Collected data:
================================
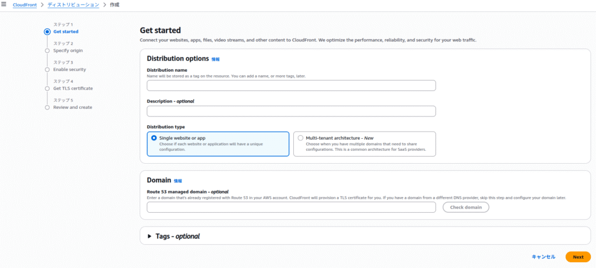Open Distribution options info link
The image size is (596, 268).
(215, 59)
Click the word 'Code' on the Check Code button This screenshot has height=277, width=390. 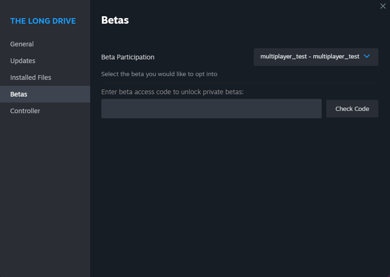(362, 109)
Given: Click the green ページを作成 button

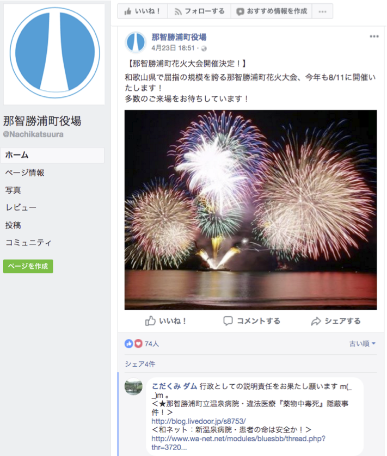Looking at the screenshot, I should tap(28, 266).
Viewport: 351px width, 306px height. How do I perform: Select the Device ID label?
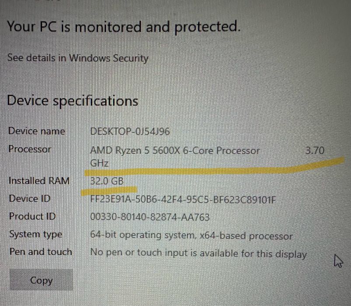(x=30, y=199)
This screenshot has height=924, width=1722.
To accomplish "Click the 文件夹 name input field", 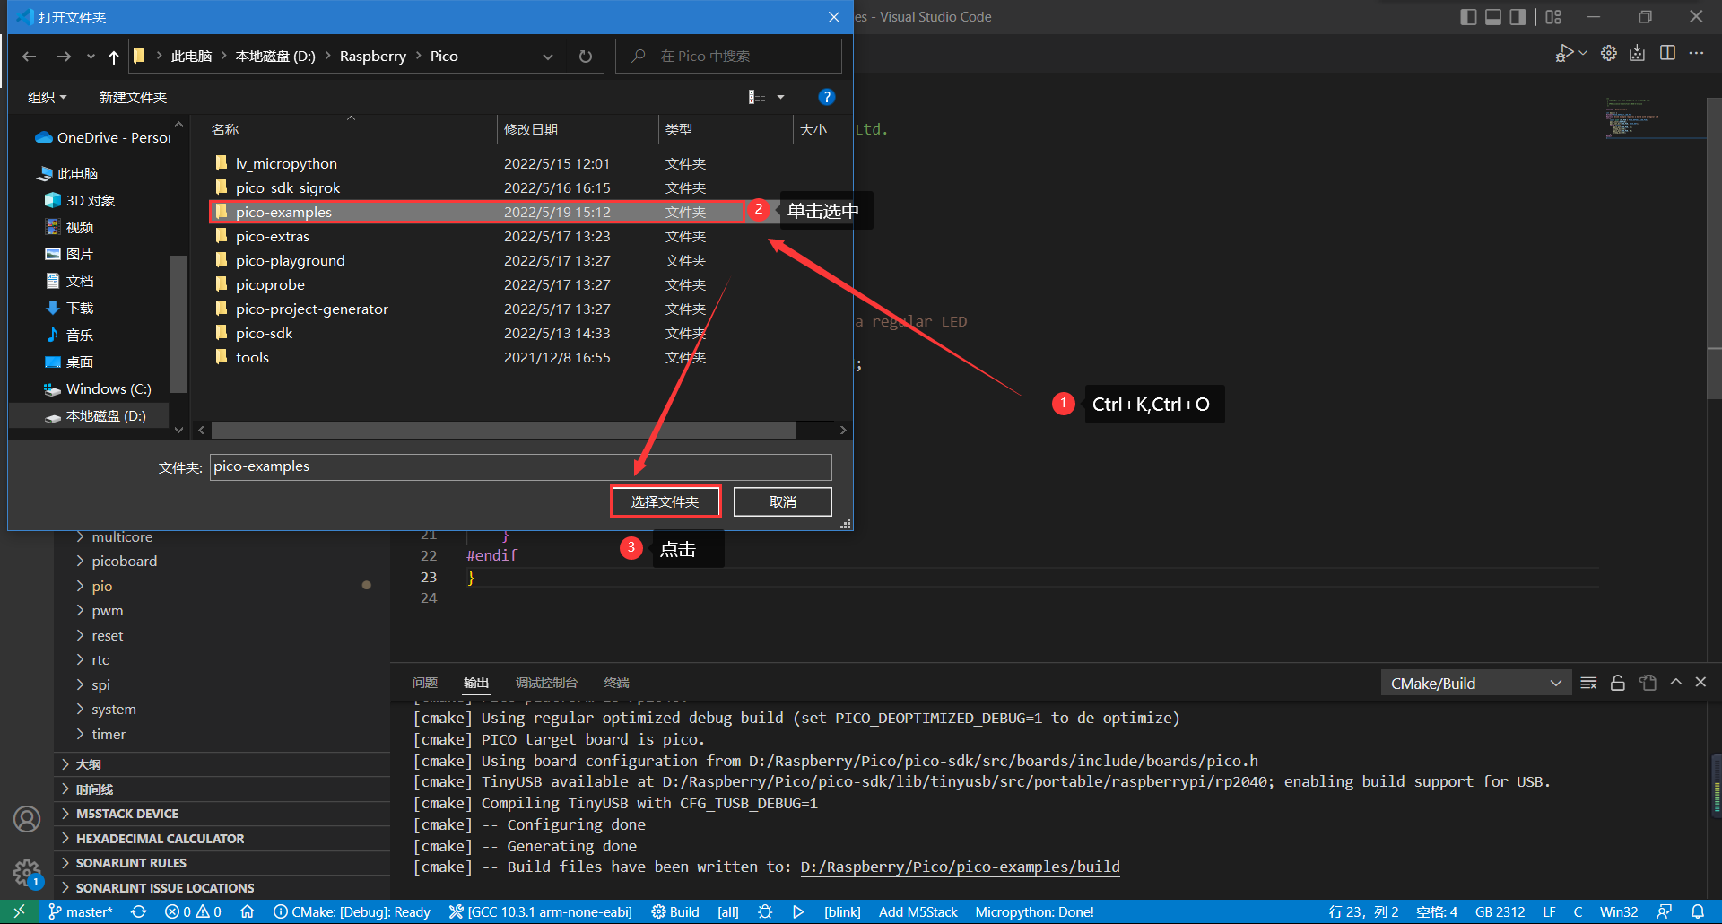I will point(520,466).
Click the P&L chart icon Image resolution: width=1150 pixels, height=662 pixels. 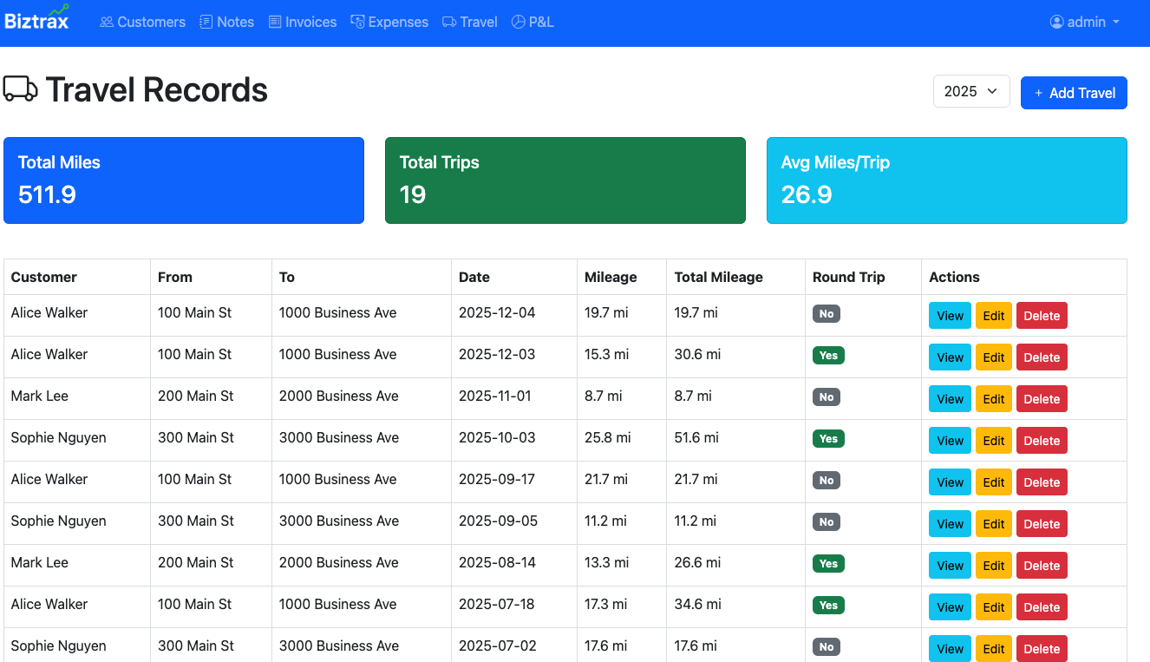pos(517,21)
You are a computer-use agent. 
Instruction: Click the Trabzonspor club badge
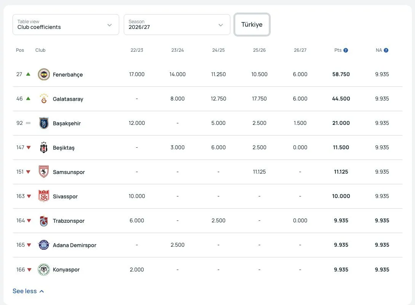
================================
Leaving out the pictures, return exactly the lines from the one that contains "You are a computer-use agent." through the last line of the records above, inclusive.

You are a computer-use agent. 
Instruction: Click the Trabzonspor club badge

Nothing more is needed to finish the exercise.